Another brother of the premier, Charles Perrottet, was called to give evidence but refused and pointed to the fact he lived in Victoria.
The inquiry found he and Nassif both “engaged in serious and deliberate attempts to avoid giving evidence”.
Three other people were also blamed for not giving evidence, including ex-Liberal Party NSW executive member and CEO of Nassif’s development company Toplace, Jeff Egan.
The report said Egan “declined to give evidence to the committee (and) denied having ever spoken with any of the current or former Liberal Party councillors on the Hills Shire Council since being employed by Toplace about any matters relating to the Hills Shire Council, or ever being a member of any of the Liberal Party branches in the Hills local government area”.
The report said a NSW parliamentary committee had “never been faced with such serious, deliberate and coordinated attempts by witnesses to evade service of a summons”.
“This has been an extraordinary inquiry — not so much for the information that has come to light — but for the gaping hole in evidence left by key witnesses who have gone to great lengths to avoid scrutiny,” Greens MP and committee chair Sue Higginson said in her foreword.

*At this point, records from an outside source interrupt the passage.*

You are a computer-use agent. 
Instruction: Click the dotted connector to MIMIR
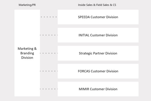point(49,89)
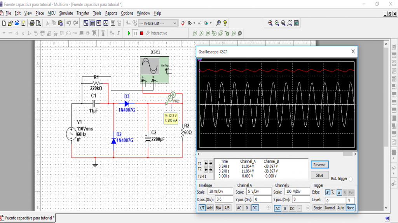Open the In-Use List dropdown

(158, 23)
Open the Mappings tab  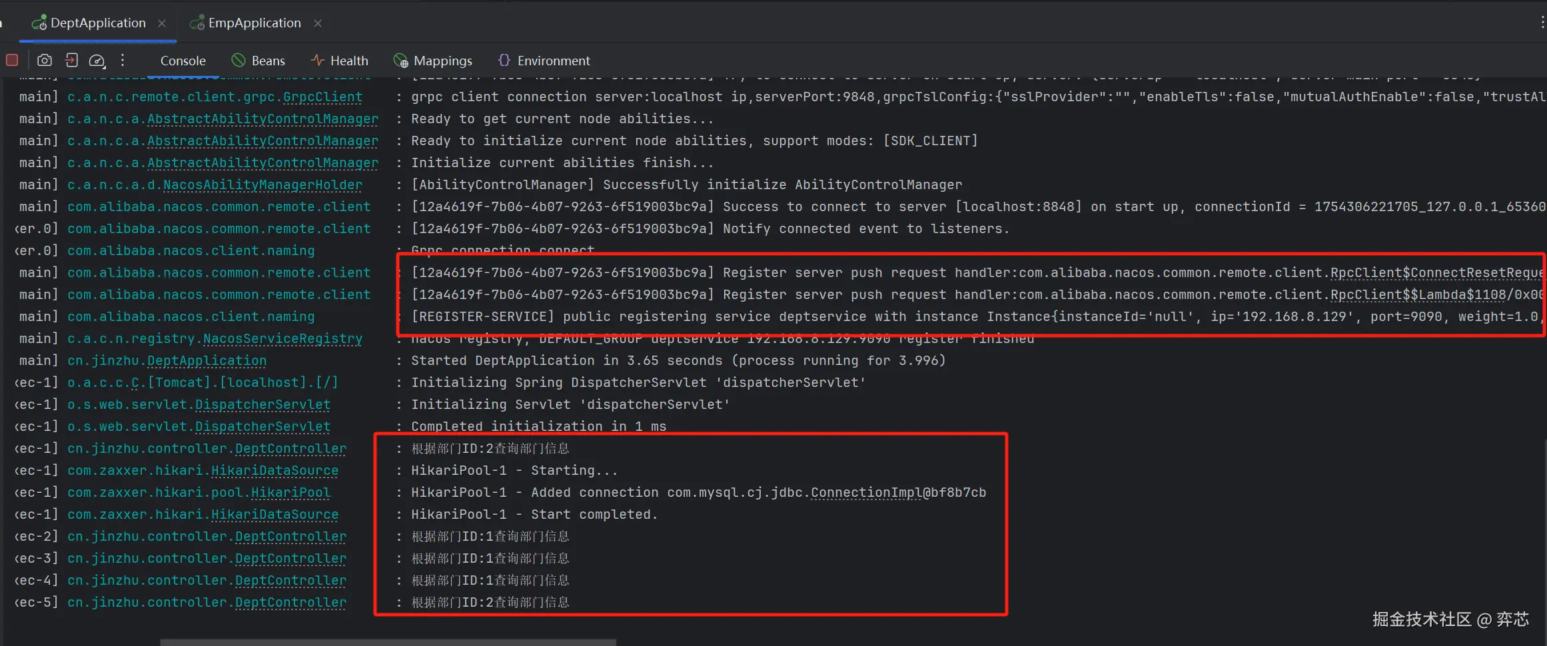(433, 61)
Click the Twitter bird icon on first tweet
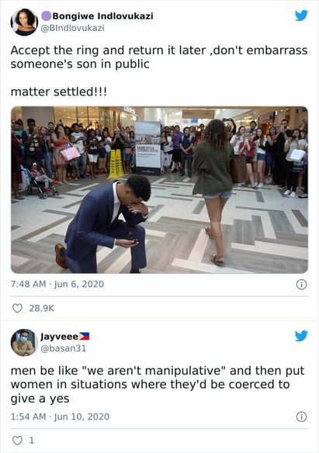319x453 pixels. 301,16
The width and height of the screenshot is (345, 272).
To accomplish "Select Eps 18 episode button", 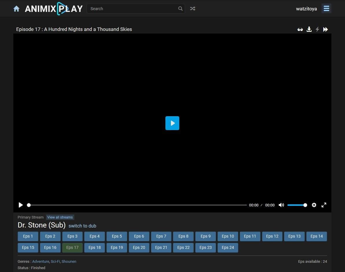I will pos(95,247).
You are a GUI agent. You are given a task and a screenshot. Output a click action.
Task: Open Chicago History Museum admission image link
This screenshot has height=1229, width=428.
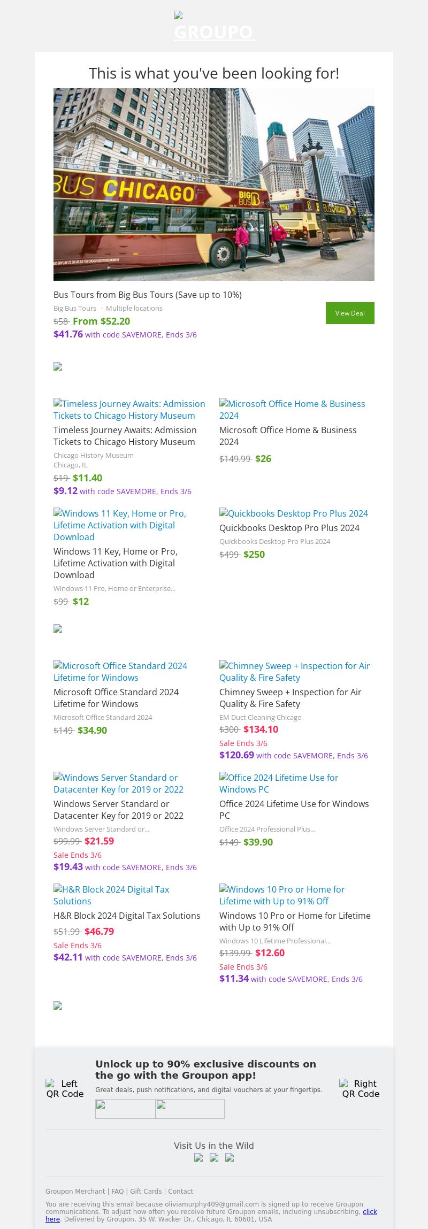click(x=129, y=410)
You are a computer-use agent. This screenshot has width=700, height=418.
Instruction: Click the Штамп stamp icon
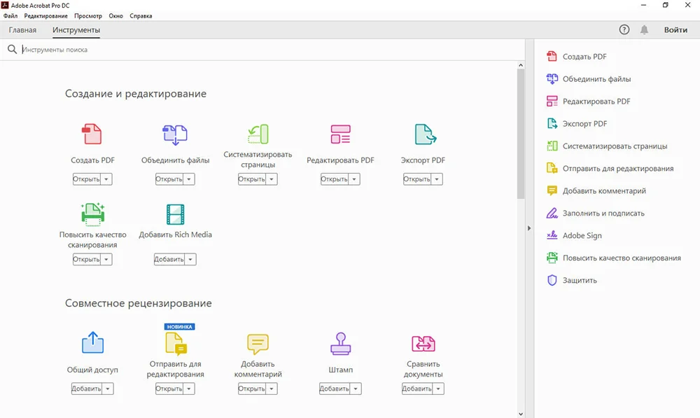(x=340, y=344)
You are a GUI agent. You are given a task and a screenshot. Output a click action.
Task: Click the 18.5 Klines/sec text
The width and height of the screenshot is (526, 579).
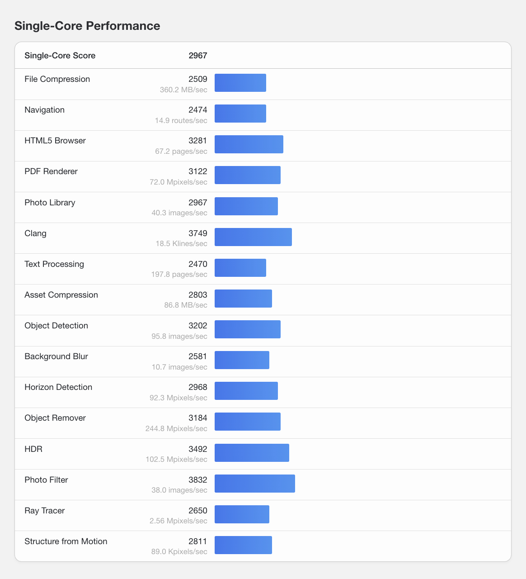(x=182, y=244)
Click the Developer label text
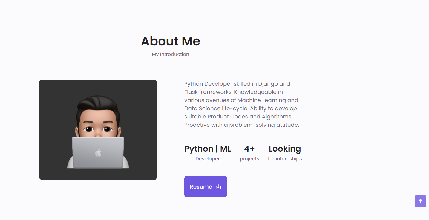The image size is (429, 220). [208, 159]
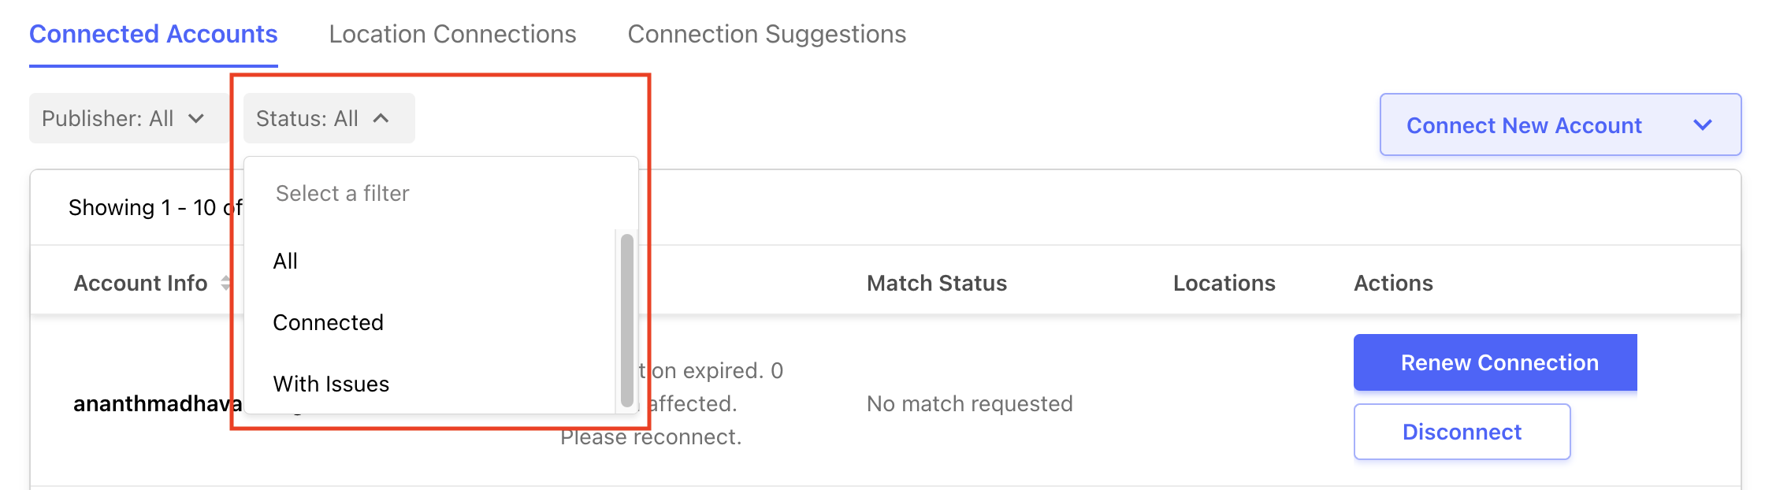Sort by Account Info sort arrows
The width and height of the screenshot is (1765, 490).
226,283
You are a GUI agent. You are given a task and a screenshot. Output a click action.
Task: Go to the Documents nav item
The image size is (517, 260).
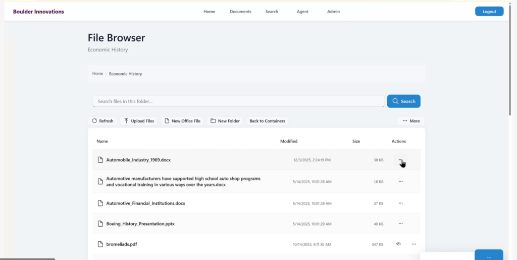click(x=240, y=12)
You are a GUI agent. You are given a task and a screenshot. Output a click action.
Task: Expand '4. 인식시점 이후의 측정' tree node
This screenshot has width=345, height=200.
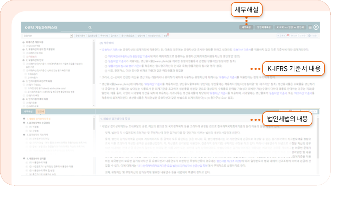(x=24, y=99)
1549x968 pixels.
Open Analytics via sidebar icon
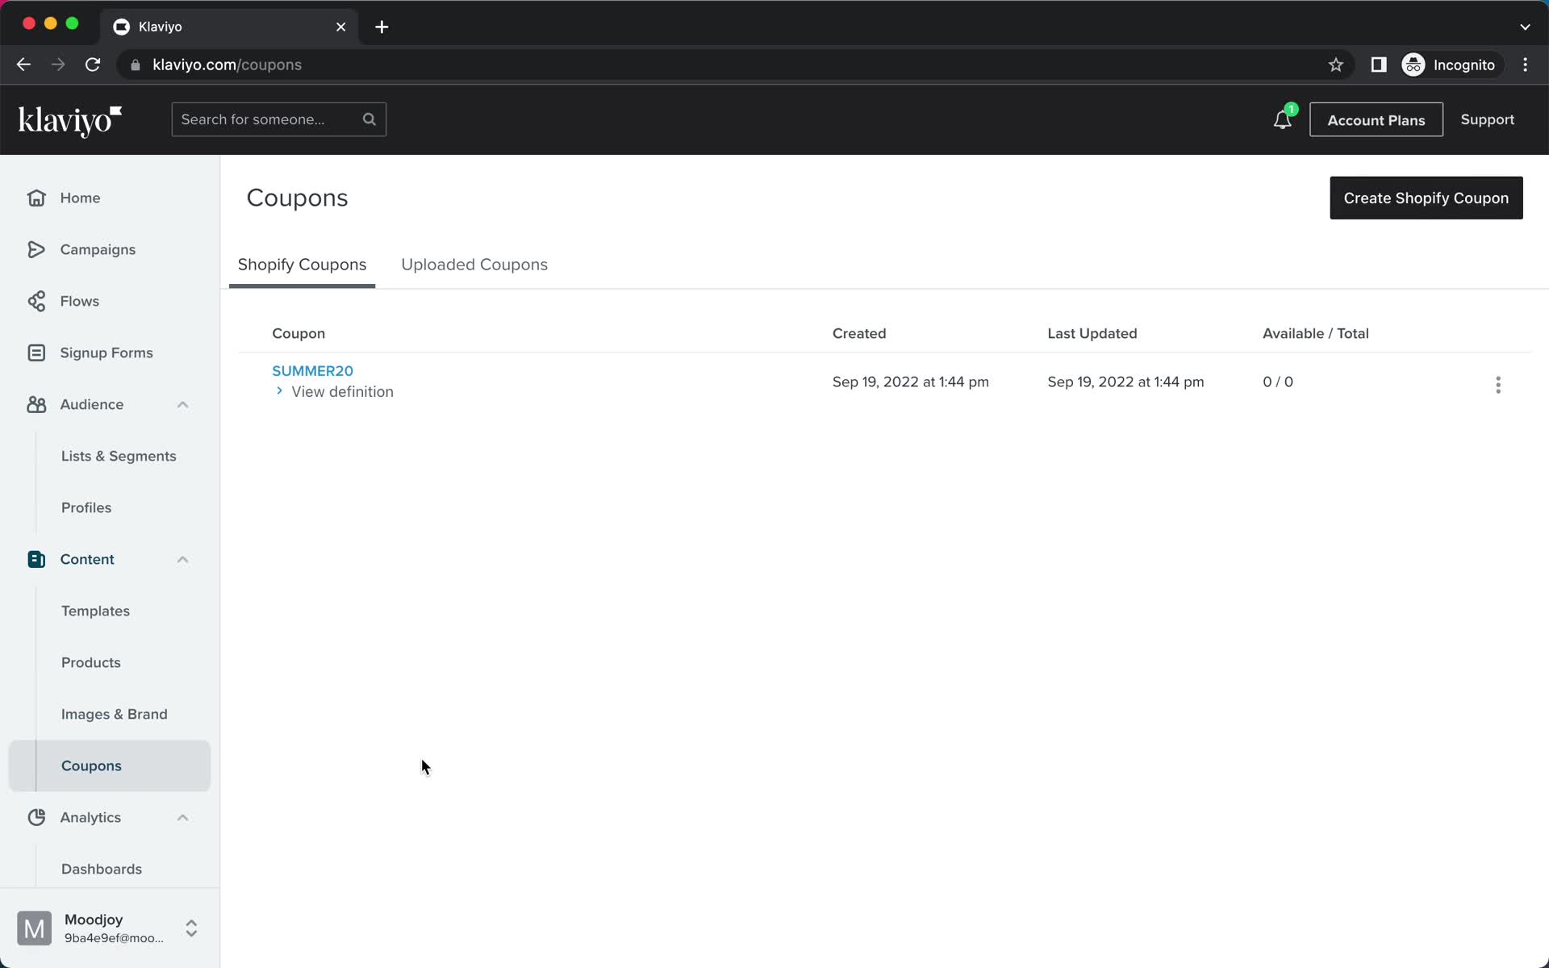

Crikey has previously reported on the many odd features of the inquiry — including a decision to order private investigators to fan out across the state, and the tabling of salacious chapters from a book written by an anonymous person.
The inquiry recommended the next parliament should continue to probe the matter and seek evidence from the people it said had avoided summonses.
It also recommended the minister for local government should investigate the council and consider whether it should be put into administration.
The decisions to publish anonymous evidence and to use process servers to chase witnesses should be scrutinised by the Parliament’s privilege committee, the report said.